> [DATA PROVIDED]
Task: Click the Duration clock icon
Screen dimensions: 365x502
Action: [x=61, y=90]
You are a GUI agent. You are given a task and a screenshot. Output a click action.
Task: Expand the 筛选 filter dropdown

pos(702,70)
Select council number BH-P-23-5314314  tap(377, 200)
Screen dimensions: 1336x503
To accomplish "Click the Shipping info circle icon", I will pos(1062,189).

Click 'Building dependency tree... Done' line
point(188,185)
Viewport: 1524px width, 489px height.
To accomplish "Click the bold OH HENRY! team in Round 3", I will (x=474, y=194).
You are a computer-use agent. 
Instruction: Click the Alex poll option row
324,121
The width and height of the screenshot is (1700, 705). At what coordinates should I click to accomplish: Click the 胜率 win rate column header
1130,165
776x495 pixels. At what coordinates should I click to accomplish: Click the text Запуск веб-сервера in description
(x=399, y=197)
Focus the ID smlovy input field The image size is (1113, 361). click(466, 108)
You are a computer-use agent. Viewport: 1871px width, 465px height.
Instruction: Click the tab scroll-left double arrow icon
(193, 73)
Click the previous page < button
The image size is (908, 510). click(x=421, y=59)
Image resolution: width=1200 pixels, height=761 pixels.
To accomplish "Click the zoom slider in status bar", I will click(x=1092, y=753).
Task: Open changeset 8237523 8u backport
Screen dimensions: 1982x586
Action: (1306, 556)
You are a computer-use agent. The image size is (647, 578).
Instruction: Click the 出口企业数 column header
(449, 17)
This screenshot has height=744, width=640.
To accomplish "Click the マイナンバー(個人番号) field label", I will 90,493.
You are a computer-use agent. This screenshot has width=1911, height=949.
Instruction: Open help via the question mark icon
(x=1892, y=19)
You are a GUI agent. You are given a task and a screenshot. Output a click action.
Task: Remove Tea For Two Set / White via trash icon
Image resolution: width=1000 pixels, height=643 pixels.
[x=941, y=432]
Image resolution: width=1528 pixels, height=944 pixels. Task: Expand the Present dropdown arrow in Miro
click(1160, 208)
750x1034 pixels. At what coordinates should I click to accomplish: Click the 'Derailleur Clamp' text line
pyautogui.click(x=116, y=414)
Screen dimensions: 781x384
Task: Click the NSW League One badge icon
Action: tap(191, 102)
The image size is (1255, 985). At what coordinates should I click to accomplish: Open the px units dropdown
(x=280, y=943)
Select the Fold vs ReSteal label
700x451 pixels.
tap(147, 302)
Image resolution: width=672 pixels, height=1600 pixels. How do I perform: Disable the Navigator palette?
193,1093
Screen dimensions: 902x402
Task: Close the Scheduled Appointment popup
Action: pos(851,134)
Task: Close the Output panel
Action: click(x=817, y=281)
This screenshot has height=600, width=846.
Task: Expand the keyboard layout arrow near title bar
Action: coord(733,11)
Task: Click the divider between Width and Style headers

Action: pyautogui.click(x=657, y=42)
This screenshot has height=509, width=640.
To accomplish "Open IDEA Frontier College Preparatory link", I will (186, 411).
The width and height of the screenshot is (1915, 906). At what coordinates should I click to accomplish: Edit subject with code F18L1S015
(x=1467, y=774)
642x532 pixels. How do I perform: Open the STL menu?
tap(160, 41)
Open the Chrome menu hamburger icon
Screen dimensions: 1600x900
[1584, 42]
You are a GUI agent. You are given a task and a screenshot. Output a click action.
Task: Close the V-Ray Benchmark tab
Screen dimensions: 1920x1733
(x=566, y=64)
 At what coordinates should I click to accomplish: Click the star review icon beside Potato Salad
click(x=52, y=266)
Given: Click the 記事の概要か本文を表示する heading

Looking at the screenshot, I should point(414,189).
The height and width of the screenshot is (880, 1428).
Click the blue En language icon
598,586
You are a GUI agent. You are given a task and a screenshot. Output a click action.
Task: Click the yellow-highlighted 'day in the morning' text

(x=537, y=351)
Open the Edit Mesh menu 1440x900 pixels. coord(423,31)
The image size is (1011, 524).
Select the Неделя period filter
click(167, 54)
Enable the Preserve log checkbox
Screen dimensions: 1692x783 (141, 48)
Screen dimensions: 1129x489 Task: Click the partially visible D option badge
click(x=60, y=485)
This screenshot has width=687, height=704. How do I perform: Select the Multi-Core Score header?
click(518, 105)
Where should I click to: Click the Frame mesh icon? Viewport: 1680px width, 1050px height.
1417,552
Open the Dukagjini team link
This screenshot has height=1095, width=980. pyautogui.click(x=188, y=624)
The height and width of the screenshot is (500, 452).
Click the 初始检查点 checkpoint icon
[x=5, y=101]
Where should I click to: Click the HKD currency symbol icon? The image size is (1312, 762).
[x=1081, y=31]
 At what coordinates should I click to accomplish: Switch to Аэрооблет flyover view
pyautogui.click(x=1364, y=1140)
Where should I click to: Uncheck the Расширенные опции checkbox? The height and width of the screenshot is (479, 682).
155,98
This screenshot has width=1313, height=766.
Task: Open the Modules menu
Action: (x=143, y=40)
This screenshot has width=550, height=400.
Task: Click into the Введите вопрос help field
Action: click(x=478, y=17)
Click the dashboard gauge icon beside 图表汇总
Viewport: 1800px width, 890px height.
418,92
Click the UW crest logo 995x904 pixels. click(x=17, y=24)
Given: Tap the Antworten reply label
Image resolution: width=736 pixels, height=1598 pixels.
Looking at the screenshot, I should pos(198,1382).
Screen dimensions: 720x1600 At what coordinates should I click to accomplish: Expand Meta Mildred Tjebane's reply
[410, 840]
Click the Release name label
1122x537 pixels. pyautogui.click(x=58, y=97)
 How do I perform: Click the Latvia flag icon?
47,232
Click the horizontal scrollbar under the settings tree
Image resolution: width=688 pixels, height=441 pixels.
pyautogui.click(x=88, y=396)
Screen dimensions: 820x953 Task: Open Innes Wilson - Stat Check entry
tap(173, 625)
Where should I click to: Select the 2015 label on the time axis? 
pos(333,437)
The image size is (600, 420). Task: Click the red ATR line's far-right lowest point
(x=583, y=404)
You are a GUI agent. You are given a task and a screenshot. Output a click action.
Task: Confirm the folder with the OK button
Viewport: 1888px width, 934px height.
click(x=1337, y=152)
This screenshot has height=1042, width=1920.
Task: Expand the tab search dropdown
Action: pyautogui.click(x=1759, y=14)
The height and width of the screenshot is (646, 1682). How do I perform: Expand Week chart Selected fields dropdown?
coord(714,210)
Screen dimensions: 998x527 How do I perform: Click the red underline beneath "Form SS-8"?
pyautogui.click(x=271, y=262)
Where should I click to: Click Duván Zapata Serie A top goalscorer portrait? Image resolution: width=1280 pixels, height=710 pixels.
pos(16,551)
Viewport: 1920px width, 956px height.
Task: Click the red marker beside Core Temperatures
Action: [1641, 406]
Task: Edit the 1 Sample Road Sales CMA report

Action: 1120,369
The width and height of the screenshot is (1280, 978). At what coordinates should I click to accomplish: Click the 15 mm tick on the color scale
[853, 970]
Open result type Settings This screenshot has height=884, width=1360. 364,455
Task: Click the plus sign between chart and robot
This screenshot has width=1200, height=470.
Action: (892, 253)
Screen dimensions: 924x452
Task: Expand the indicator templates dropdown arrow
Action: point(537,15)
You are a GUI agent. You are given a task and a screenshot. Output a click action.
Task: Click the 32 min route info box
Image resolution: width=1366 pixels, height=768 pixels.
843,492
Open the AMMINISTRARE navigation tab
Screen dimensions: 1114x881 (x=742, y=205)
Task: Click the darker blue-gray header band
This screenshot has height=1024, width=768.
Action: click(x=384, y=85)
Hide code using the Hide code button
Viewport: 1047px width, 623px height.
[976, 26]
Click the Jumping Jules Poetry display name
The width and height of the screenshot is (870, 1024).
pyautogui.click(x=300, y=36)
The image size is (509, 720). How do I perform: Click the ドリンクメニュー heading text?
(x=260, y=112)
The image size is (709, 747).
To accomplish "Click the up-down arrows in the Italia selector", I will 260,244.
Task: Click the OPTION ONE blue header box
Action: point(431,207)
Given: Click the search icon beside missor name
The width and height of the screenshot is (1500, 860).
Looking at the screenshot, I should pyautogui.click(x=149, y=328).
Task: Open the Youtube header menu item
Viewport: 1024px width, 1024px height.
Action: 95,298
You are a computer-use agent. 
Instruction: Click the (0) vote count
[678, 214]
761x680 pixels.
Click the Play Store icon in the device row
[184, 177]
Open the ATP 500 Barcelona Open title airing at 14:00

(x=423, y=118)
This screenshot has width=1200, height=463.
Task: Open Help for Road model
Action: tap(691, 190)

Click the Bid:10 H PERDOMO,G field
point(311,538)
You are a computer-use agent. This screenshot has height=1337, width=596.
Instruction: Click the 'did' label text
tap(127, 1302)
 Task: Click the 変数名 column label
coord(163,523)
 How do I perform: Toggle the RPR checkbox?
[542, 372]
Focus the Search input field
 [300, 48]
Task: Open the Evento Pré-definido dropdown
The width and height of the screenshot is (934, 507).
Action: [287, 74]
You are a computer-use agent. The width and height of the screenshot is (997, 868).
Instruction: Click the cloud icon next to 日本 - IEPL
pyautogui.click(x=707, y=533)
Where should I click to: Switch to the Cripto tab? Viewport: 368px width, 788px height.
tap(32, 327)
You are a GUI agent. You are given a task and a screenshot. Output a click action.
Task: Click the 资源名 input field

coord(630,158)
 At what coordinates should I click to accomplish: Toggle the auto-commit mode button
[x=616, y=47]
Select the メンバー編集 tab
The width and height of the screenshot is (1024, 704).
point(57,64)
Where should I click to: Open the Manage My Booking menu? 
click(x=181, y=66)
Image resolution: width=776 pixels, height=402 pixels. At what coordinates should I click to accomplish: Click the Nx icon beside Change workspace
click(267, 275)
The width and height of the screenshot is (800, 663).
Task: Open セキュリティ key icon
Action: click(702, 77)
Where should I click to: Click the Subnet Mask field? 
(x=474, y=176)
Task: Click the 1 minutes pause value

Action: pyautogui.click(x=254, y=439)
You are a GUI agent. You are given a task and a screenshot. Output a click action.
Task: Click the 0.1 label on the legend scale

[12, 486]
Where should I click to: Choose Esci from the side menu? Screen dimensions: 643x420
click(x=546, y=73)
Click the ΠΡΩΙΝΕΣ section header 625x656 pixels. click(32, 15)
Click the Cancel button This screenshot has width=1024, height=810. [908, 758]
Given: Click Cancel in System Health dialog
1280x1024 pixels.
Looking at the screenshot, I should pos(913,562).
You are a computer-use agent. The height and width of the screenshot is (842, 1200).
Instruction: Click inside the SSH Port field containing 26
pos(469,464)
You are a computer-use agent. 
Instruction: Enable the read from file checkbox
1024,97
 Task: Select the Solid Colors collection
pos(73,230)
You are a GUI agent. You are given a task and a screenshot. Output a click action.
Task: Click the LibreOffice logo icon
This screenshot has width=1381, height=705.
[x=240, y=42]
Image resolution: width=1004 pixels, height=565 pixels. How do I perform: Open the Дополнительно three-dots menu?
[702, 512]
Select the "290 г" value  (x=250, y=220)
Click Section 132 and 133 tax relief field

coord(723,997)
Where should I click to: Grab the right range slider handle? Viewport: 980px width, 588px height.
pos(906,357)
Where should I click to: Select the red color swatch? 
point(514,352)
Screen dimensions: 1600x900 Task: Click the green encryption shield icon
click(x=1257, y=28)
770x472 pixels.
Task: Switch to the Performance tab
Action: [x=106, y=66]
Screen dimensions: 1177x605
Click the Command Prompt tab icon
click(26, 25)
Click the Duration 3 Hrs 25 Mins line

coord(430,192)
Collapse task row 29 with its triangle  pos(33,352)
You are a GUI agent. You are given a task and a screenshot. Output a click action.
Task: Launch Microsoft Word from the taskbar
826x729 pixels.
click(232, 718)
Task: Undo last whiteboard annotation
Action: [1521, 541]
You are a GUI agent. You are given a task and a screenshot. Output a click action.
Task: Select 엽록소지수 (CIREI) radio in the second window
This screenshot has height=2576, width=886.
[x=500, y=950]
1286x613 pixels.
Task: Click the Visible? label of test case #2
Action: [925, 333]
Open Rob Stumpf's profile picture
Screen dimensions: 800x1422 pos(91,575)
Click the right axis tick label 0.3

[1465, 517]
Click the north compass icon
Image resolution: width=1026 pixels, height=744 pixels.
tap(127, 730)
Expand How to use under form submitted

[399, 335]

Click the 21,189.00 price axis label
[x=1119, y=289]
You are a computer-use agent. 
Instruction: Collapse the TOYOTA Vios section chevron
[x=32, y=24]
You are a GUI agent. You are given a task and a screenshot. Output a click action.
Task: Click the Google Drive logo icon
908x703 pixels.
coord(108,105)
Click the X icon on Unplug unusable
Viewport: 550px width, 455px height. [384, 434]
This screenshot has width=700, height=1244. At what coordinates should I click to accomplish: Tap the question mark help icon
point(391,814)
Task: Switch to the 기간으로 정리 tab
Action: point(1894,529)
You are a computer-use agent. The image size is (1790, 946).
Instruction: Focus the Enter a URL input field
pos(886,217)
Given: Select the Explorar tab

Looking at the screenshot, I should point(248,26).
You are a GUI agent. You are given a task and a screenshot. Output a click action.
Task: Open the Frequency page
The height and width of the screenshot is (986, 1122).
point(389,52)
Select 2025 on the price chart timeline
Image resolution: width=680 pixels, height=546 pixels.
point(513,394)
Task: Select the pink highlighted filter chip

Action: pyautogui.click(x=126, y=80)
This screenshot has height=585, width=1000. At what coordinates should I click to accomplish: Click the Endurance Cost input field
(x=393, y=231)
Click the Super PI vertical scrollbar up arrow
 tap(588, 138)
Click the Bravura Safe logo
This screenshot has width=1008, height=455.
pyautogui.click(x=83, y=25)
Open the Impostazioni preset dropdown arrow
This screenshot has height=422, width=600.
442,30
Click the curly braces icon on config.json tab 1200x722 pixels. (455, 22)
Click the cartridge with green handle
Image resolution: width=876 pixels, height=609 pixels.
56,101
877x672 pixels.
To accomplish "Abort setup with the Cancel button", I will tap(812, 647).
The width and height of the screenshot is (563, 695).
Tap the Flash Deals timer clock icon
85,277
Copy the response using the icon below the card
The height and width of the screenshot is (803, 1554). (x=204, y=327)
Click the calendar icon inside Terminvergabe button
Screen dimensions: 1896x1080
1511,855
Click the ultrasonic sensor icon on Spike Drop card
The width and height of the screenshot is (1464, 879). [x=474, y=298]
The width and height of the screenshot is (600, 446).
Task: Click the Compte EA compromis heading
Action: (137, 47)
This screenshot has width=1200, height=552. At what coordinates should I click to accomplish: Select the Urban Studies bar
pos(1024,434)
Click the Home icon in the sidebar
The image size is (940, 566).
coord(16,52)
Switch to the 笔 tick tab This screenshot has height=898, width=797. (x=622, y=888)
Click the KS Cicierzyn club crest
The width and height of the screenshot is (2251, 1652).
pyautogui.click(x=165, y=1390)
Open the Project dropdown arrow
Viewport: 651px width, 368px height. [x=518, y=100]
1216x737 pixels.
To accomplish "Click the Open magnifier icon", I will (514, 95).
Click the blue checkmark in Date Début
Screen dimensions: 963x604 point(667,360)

> [EXERCISE REQUIREMENTS] Return exactly what appears above, from the first line of the entries to the line with "Task: Remove Tea", inclusive.

> [TASK RESPONSE]
Task: Click the Duration clock icon
Screen dimensions: 365x502
Action: [x=61, y=90]
You are a GUI agent. You are given a task and a screenshot. Output a click action.
Task: Expand the 筛选 filter dropdown

pos(702,70)
Select council number BH-P-23-5314314  tap(377, 200)
Screen dimensions: 1336x503
To accomplish "Click the Shipping info circle icon", I will pos(1062,189).

Click 'Building dependency tree... Done' line
point(188,185)
Viewport: 1524px width, 489px height.
To accomplish "Click the bold OH HENRY! team in Round 3", I will (x=474, y=194).
You are a computer-use agent. 
Instruction: Click the Alex poll option row
324,121
The width and height of the screenshot is (1700, 705). At what coordinates should I click to accomplish: Click the 胜率 win rate column header
1130,165
776x495 pixels. At what coordinates should I click to accomplish: Click the text Запуск веб-сервера in description
(x=399, y=197)
Focus the ID smlovy input field The image size is (1113, 361). click(466, 108)
You are a computer-use agent. Viewport: 1871px width, 465px height.
Instruction: Click the tab scroll-left double arrow icon
(193, 73)
Click the previous page < button
The image size is (908, 510). click(x=421, y=59)
Image resolution: width=1200 pixels, height=761 pixels.
To accomplish "Click the zoom slider in status bar", I will click(x=1092, y=753).
Task: Open changeset 8237523 8u backport
Screen dimensions: 1982x586
Action: (1306, 556)
You are a computer-use agent. The image size is (647, 578).
Instruction: Click the 出口企业数 column header
(449, 17)
This screenshot has height=744, width=640.
To accomplish "Click the マイナンバー(個人番号) field label", I will 90,493.
You are a computer-use agent. This screenshot has width=1911, height=949.
Instruction: Open help via the question mark icon
(x=1892, y=19)
You are a GUI agent. You are given a task and a screenshot. Output a click action.
Task: Remove Tea For Two Set / White via trash icon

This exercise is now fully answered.